Limited liability partnership (LLP) firms can no longer get away with lapses in filing of assorted information with the Registrar of Companies (RoC). The Ministry of Corporate Affairs has made the regulatory norms for them stricter, even as it allows them to approach the respective RoCs for condoning of fines/punishment for delays in filing of documents. The move is being seen as part of the government’s efforts in tracking doubtful companies as well as to have a stricter compliance environment.

The MCA has made Section 460 of Companies Act, 2013 applicable for LLPs through a notification issued last month. It deals with condonation of delays by the government in case of default in submission of any application or filing of documents with the RoC within the specified time period. Hitherto, default in filing of documents with RoC used to attract penalty, but LLPs, under a much liberation regulatory regime, used to circumvent such imposts.
As of 2019, India had a little over 1.55 lakh active LLPs. A major part of these are in business services, followed by trading, manufacturing and real estate & renting. LLPs as a form of entity was introduced in India in 2009 and it combines advantages of a partnership with those of a company.

AMRG & Associates chief executive Gaurav Mohan said this move can be seen as the beginning of imposition of sections of Companies Act to LLPs. "Presently, LLPs have easier compliance norms as a result of which there is a limitation on the power of RoC to inspect affairs of such entities. Imposition of more provisions of the Act would bring inspection and inquiry of LLPs in the ambit of the power of RoC which is presently limited to companies alone. Imposition of more compliance norms will be a pioneering move in unmasking doubtful organisations which have taken the LLP route to stay at bay from compliance requirements of Companies Act 2013."

Vishwas Panjiar, a partner at Nangia Andersen, explained that it has been observed that large percentage of companies and LLP's have not filed statutory documents, making them liable for penalties and prosecution because of such non-compliance.
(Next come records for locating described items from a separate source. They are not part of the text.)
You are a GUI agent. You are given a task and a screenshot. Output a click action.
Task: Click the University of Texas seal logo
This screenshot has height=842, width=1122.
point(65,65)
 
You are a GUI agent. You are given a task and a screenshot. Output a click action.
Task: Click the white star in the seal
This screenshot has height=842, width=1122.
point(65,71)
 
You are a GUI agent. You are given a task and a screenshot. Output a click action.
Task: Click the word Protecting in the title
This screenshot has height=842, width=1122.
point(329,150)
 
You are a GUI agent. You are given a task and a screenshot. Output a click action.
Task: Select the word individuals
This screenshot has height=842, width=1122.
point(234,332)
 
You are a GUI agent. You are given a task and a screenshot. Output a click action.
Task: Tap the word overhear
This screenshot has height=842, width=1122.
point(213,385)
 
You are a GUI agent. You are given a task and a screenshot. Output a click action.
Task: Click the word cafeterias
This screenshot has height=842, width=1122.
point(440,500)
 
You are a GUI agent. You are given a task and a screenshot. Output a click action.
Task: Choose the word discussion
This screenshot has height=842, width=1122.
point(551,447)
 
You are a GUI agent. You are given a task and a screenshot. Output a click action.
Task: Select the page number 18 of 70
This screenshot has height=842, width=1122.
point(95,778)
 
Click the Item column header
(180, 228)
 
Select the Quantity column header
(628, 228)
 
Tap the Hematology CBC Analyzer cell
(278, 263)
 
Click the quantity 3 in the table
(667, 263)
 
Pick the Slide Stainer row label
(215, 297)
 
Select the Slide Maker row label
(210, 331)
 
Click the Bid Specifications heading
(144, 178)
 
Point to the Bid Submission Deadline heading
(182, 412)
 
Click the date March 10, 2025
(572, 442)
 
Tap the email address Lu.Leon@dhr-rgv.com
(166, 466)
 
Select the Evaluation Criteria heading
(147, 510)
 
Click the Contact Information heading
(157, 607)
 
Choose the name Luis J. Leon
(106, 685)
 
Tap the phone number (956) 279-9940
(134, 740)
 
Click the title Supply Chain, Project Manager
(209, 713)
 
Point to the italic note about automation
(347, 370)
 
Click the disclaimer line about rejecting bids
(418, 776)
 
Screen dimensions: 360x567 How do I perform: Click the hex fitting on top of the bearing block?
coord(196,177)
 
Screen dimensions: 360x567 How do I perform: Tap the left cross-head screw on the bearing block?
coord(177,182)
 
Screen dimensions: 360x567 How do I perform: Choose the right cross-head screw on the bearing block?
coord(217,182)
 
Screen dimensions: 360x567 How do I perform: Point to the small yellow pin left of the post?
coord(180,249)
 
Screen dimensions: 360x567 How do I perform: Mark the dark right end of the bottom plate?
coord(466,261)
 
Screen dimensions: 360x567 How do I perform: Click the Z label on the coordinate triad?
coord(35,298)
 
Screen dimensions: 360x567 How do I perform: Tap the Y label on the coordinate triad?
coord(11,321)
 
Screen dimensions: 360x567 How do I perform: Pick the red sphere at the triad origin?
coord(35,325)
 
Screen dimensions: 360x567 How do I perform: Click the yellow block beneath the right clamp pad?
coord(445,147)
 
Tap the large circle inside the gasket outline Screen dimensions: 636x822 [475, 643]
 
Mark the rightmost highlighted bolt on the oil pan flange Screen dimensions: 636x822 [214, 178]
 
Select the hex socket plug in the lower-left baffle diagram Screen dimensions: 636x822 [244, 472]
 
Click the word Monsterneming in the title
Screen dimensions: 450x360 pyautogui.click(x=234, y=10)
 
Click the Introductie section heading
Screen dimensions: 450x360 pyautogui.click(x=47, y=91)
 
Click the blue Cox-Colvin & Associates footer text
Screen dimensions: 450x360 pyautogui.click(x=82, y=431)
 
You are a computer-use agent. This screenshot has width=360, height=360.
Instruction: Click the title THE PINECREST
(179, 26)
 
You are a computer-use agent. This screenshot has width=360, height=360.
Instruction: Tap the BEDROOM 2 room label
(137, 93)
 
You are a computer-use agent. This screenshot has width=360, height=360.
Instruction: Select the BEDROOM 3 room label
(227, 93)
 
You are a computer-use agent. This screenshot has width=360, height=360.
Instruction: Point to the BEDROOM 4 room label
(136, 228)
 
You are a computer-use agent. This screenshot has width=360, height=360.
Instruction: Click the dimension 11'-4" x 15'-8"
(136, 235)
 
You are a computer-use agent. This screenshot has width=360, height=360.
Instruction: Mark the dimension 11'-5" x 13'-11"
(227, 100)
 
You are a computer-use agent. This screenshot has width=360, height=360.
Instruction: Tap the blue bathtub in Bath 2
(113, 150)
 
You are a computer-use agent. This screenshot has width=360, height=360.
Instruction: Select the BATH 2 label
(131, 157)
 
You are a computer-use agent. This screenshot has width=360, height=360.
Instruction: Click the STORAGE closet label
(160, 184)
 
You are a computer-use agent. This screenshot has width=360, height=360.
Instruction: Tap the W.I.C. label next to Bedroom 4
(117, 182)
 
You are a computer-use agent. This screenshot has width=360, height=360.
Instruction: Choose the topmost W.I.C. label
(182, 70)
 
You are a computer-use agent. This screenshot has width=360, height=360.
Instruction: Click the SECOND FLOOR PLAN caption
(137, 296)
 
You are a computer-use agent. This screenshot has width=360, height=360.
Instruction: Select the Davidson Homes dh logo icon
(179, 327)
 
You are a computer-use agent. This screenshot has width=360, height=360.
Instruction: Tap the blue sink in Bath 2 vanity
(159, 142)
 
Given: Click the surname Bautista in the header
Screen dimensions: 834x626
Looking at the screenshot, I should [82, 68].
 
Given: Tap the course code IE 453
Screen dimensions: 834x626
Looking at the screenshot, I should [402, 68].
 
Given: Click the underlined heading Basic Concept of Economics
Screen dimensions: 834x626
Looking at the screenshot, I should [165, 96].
The MCA has been taking steps for regularising such non-compliant entities and has introduced Company Law Settlement Scheme, 2014 and Condonation of Delay Scheme 2018, wherein companies were given a chance to condone the delay in filling documents and granting them immunity from prosecution and reduced additional fee.
Recently, the MCA amended Section 460 of the Act to make it applicable for LLPs. Many instances have been reported to the ministry wherein LLP's have not been able to file the annual documents with RoC due to various reasons like disqualification of designated partners/directors, requirement of affixation of digital signature certificate of two designated partners (DP) on annual forms and de-activation of DIN of such disqualified DPs, he said.

"Unfortunately, the LLP Act does not provide any cure for such a situation unlike Companies Act. This amendment now enables the government to come up with schemes to provide an opportunity to defaulting LLPs to make their default good by filling these belated documents without prosecution and penalty," Panjiar said.